In een verbond met zijn zwager koning Olaf de Heilge van Noorwegen raakte Anund in 1026 bij Helge å in Skåne in gevecht met Knoet de Grote van Denemarken en Engeland. Ze verloren het gevecht. Toen Olaf de Heilige in 1030 van zijn ballingschap in Novgorod terugkeerde behield hij de ondersteuning van Anund Jacob in de vorm van 400 man strijders die hem werden toegewezen.
Anund Jacob verkreeg ook de bijnaam ´´Kolbränna´´ (kolenbrander) omdat hij de huizen van wetschenders liet verbranden.
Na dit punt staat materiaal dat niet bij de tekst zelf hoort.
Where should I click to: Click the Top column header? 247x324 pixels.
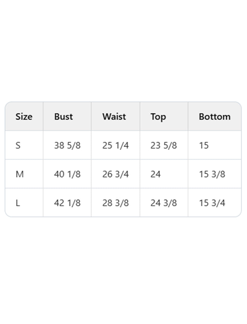coord(158,117)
In het jaar 1047 verleende Anund Jacob de verdreven Deense koning Svend Estridsen (welke in 1051 met zijn weduwe, Gunhild, en in 1054 met zijn dochter, Gyda, zou trouwen) onderdak aan zijn hof. Deze zou later als de eerste berichten over Zweden aan Adam van Bremen overbrengen.